Endocrine disruption from plastic pollution and warming interact to increase the energetic cost of growth in a fish
Seebacher, Frank; Wu, Nicholas; Alexander, Rubin (2022), Endocrine disruption from plastic pollution and warming interact to increase the energetic cost of growth in a fish, Dryad, Dataset, https://doi.org/10.5061/dryad.v6wwpzgxm
Energetic cost of growth determines how much food-derived energy is needed to produce a given amount of new biomass, and thereby influences energy transduction between trophic levels. Growth and development are regulated by hormones and are therefore sensitive to changes in temperature and environmental endocrine disruption. Here we show that the endocrine disruptor bisphenol A at an environmentally relevant concentration (BPA; 10 µg l⁻¹) decreased fish (Danio rerio) size at 30 oC water temperature.

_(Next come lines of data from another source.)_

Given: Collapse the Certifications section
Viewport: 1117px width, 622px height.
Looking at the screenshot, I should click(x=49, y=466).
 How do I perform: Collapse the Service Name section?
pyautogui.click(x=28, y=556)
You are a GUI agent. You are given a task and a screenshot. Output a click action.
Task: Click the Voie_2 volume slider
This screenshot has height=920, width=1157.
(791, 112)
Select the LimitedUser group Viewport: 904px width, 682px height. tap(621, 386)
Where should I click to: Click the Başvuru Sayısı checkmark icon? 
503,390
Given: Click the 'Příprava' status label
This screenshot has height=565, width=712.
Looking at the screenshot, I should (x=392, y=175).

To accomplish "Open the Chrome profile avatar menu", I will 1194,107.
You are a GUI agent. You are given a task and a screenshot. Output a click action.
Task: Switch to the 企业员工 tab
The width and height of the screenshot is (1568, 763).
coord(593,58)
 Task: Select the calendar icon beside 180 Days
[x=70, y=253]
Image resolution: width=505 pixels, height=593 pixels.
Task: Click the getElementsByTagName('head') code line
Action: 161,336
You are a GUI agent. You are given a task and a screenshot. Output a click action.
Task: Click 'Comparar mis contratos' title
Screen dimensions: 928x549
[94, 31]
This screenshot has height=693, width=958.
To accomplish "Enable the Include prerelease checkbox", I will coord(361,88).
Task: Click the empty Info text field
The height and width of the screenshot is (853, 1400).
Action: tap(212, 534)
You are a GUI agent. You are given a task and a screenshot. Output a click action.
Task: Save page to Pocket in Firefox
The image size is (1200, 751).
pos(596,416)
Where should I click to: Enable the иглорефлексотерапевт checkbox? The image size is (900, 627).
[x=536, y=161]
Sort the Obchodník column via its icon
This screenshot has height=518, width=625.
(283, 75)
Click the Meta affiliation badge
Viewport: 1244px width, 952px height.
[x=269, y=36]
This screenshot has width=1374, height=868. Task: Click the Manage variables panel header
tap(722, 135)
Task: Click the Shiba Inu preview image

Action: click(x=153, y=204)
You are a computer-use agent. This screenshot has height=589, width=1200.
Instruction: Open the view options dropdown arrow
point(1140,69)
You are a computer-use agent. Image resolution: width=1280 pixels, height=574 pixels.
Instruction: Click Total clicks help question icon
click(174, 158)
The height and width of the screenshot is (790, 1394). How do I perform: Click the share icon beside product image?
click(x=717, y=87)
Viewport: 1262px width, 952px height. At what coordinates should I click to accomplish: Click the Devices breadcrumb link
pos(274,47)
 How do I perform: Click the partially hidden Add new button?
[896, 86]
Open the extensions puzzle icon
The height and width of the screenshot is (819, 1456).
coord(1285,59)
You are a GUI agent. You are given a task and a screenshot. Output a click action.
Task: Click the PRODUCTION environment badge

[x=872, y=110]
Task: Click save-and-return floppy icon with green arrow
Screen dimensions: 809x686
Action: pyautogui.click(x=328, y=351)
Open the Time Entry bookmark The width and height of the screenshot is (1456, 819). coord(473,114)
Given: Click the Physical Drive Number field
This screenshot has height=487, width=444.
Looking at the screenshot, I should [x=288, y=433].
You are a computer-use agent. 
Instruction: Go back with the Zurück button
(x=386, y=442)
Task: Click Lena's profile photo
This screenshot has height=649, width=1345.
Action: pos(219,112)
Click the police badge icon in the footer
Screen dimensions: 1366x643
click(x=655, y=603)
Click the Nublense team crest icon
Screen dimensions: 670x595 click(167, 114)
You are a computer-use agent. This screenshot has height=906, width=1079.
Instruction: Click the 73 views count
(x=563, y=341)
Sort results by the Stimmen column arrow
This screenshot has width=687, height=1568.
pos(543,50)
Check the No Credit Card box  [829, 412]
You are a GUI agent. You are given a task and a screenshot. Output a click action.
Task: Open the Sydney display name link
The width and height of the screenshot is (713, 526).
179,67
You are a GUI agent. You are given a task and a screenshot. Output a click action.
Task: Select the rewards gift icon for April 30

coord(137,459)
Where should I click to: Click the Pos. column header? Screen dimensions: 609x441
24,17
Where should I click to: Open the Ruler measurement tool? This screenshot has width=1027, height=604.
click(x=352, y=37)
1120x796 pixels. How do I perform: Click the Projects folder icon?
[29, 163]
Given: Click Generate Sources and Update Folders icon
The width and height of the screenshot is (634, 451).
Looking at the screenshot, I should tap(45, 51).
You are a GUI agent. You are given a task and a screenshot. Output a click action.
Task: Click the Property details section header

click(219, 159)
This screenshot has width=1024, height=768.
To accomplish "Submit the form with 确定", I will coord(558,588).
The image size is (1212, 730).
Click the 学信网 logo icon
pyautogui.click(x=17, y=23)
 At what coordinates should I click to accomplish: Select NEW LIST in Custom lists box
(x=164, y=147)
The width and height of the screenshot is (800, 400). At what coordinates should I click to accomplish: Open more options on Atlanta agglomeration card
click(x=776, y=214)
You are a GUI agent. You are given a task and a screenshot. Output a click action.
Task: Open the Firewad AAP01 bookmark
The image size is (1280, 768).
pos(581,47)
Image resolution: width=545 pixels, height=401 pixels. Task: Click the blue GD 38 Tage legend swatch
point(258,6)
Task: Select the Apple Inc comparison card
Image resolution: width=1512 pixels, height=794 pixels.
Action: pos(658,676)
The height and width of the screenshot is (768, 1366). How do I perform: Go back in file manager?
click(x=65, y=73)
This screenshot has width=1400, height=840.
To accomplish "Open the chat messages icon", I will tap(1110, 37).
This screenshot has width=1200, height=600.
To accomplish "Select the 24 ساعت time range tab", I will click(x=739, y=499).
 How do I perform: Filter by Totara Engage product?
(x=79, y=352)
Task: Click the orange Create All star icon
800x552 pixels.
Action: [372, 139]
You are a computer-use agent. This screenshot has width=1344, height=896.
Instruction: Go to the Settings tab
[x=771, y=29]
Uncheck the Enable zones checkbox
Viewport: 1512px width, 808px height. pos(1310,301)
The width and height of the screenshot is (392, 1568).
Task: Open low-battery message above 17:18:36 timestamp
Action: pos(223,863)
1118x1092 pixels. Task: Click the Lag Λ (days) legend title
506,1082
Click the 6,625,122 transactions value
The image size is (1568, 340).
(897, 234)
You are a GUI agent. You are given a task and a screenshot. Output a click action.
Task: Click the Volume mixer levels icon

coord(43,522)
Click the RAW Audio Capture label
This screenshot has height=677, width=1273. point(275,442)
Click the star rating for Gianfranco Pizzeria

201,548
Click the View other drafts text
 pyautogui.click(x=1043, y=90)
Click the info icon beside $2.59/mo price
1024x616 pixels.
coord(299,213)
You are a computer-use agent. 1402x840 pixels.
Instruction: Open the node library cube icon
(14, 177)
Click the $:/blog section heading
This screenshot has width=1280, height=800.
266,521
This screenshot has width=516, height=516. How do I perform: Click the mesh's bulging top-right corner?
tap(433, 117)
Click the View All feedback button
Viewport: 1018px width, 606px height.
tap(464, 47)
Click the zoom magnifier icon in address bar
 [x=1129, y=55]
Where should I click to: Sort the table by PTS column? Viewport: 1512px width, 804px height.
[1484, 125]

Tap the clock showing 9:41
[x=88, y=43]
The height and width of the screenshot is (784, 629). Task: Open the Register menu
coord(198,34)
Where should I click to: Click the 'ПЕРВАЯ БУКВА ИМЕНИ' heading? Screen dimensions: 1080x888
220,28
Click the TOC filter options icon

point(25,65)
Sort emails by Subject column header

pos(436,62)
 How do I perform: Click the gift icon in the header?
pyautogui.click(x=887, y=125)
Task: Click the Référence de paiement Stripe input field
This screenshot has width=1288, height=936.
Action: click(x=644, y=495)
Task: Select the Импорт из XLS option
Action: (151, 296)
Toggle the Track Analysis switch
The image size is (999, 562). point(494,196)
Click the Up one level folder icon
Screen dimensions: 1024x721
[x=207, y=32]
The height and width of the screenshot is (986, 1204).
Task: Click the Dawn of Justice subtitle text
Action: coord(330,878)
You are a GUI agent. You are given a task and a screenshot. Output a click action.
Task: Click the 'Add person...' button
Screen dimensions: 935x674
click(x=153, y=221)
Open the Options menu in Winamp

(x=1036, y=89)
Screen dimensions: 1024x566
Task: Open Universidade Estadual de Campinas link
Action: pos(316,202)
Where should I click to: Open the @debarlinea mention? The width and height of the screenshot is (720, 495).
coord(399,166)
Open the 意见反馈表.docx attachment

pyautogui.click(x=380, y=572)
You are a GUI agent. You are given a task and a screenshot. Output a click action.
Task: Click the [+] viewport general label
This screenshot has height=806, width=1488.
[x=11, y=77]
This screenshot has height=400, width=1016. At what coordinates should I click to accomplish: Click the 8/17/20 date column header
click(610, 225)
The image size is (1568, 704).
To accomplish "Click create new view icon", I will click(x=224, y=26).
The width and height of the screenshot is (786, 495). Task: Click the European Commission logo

Under the same conditions, it significantly increased metabolic rates and the energetic cost of growth across development. In contrast, BPA decreased cost of growth at cooler temperatures (24 °C). BPA-mediated changes in cost of growth were not associated with mitochondrial efficiency (P/O ratios [i.e., ADP used/oxygen consumed] and respiratory control ratios) although BPA did increase mitochondrial proton leak. In females, BPA decreased age at maturity at 24 oC but increased it at 30 oC, and it decreased the gonadosomatic index suggesting reduced investment into reproduction. Our data reveal a potentially serious emerging problem: increasing water temperatures resulting from climate warming together with endocrine disruption from plastic pollution can impact animal growth efficiency, and hence the dynamics and resilience of animal populations and the services these provide.